→ **What the exercise asks**: Copy out each line of the listing below without changing anything.
-*-*-
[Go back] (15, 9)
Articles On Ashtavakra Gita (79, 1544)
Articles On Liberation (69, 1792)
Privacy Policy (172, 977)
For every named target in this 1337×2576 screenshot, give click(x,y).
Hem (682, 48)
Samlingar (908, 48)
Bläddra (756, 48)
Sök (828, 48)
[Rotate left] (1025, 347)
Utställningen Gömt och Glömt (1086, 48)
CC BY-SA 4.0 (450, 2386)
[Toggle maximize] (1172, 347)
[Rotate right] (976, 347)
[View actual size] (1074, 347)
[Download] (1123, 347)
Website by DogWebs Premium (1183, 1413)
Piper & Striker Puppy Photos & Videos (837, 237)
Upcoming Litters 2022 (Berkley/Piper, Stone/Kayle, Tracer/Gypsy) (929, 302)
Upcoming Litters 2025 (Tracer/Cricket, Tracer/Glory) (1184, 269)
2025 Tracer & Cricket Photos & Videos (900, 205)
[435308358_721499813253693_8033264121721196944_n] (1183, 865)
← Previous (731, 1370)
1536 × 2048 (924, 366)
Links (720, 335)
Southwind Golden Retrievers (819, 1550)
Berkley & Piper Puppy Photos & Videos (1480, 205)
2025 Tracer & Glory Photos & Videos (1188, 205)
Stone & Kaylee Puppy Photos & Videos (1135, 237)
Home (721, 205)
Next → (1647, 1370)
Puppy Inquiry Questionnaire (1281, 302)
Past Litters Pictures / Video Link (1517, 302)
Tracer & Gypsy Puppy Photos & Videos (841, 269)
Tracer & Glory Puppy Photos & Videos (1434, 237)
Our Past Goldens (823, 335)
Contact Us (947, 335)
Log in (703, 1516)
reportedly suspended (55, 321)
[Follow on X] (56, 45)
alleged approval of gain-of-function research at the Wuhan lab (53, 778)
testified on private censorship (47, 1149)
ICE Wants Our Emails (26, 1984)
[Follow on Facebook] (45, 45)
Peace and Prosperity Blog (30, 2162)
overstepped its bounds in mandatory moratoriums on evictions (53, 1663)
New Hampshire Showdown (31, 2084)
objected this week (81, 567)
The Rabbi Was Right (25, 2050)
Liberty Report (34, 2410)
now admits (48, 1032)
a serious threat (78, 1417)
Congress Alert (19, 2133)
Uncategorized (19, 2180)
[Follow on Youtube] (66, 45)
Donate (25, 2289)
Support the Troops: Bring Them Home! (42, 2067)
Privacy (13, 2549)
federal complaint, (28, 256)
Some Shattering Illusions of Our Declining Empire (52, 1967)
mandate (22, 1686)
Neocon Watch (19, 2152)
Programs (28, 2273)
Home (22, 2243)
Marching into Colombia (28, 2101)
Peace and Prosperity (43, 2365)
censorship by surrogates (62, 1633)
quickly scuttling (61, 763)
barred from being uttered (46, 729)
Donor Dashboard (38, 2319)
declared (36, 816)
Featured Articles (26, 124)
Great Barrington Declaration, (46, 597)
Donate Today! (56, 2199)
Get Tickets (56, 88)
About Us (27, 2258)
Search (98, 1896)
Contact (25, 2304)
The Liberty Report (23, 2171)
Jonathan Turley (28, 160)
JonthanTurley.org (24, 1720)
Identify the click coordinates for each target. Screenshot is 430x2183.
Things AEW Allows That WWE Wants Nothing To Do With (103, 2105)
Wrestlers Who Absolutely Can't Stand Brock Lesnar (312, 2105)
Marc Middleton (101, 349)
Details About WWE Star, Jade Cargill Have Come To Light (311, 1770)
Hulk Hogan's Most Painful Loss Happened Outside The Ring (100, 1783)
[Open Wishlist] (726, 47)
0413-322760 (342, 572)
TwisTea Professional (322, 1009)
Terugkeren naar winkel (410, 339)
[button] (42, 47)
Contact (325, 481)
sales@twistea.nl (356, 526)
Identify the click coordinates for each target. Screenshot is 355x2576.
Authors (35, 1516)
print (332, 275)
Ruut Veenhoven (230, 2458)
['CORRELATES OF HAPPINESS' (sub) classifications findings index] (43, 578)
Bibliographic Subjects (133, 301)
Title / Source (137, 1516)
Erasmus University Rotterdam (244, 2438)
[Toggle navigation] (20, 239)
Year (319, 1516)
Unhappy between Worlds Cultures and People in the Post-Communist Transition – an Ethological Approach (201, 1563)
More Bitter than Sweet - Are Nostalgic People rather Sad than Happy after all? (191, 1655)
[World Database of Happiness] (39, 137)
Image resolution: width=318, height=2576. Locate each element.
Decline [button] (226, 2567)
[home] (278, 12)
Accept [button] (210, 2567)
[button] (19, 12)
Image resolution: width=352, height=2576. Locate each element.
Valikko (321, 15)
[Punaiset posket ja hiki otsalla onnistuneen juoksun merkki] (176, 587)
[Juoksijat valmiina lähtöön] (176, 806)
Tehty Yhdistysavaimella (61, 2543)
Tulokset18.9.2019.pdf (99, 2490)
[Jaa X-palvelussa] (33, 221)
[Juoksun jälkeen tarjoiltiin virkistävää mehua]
-*-*-
→ **Finished exercise**:
[Go back] (15, 9)
Articles On Ashtavakra Gita (79, 1544)
Articles On Liberation (69, 1792)
Privacy Policy (172, 977)
For every named target in this 1337×2576 screenshot, give click(x,y).
Hem (682, 48)
Samlingar (908, 48)
Bläddra (756, 48)
Sök (828, 48)
[Rotate left] (1025, 347)
Utställningen Gömt och Glömt (1086, 48)
CC BY-SA 4.0 (450, 2386)
[Toggle maximize] (1172, 347)
[Rotate right] (976, 347)
[View actual size] (1074, 347)
[Download] (1123, 347)
Website by DogWebs Premium (1183, 1413)
Piper & Striker Puppy Photos & Videos (837, 237)
Upcoming Litters 2022 (Berkley/Piper, Stone/Kayle, Tracer/Gypsy) (929, 302)
Upcoming Litters 2025 (Tracer/Cricket, Tracer/Glory) (1184, 269)
2025 Tracer & Cricket Photos & Videos (900, 205)
[435308358_721499813253693_8033264121721196944_n] (1183, 865)
← Previous (731, 1370)
1536 × 2048 (924, 366)
Links (720, 335)
Southwind Golden Retrievers (819, 1550)
Berkley & Piper Puppy Photos & Videos (1480, 205)
2025 Tracer & Glory Photos & Videos (1188, 205)
Stone & Kaylee Puppy Photos & Videos (1135, 237)
Home (721, 205)
Next → (1647, 1370)
Puppy Inquiry Questionnaire (1281, 302)
Past Litters Pictures / Video Link (1517, 302)
Tracer & Gypsy Puppy Photos & Videos (841, 269)
Tracer & Glory Puppy Photos & Videos (1434, 237)
Our Past Goldens (823, 335)
Contact Us (947, 335)
Log in (703, 1516)
reportedly suspended (55, 321)
[Follow on X] (56, 45)
alleged approval of gain-of-function research at the Wuhan lab (53, 778)
testified on private censorship (47, 1149)
ICE Wants Our Emails (26, 1984)
[Follow on Facebook] (45, 45)
Peace and Prosperity Blog (30, 2162)
overstepped its bounds in mandatory moratoriums on evictions (53, 1663)
New Hampshire Showdown (31, 2084)
objected this week (81, 567)
The Rabbi Was Right (25, 2050)
Liberty Report (34, 2410)
now admits (48, 1032)
a serious threat (78, 1417)
Congress Alert (19, 2133)
Uncategorized (19, 2180)
[Follow on Youtube] (66, 45)
Donate (25, 2289)
Support the Troops: Bring Them Home! (42, 2067)
Privacy (13, 2549)
federal complaint, (28, 256)
Some Shattering Illusions of Our Declining Empire (52, 1967)
mandate (22, 1686)
Neocon Watch (19, 2152)
Programs (28, 2273)
Home (22, 2243)
Marching into Colombia (28, 2101)
Peace and Prosperity (43, 2365)
censorship by surrogates (62, 1633)
quickly scuttling (61, 763)
barred from being uttered (46, 729)
Donor Dashboard (38, 2319)
declared (36, 816)
Featured Articles (26, 124)
Great Barrington Declaration, (46, 597)
Donate Today! (56, 2199)
Get Tickets (56, 88)
About Us (27, 2258)
Search (98, 1896)
Contact (25, 2304)
The Liberty Report (23, 2171)
Jonathan Turley (28, 160)
JonthanTurley.org (24, 1720)
Identify the click coordinates for each target. Screenshot is 430x2183.
Things AEW Allows That WWE Wants Nothing To Do With (103, 2105)
Wrestlers Who Absolutely Can't Stand Brock Lesnar (312, 2105)
Marc Middleton (101, 349)
Details About WWE Star, Jade Cargill Have Come To Light (311, 1770)
Hulk Hogan's Most Painful Loss Happened Outside The Ring (100, 1783)
[Open Wishlist] (726, 47)
0413-322760 (342, 572)
TwisTea Professional (322, 1009)
Terugkeren naar winkel (410, 339)
[button] (42, 47)
Contact (325, 481)
sales@twistea.nl (356, 526)
Identify the click coordinates for each target. Screenshot is 355x2576.
Authors (35, 1516)
print (332, 275)
Ruut Veenhoven (230, 2458)
['CORRELATES OF HAPPINESS' (sub) classifications findings index] (43, 578)
Bibliographic Subjects (133, 301)
Title / Source (137, 1516)
Erasmus University Rotterdam (244, 2438)
[Toggle navigation] (20, 239)
Year (319, 1516)
Unhappy between Worlds Cultures and People in the Post-Communist Transition – an Ethological Approach (201, 1563)
More Bitter than Sweet - Are Nostalgic People rather Sad than Happy after all? (191, 1655)
[World Database of Happiness] (39, 137)
Image resolution: width=318, height=2576. Locate each element.
Decline [button] (226, 2567)
[home] (278, 12)
Accept [button] (210, 2567)
[button] (19, 12)
Image resolution: width=352, height=2576. Locate each element.
Valikko (321, 15)
[Punaiset posket ja hiki otsalla onnistuneen juoksun merkki] (176, 587)
[Juoksijat valmiina lähtöön] (176, 806)
Tehty Yhdistysavaimella (61, 2543)
Tulokset18.9.2019.pdf (99, 2490)
[Jaa X-palvelussa] (33, 221)
[Juoksun jälkeen tarjoiltiin virkistävää mehua]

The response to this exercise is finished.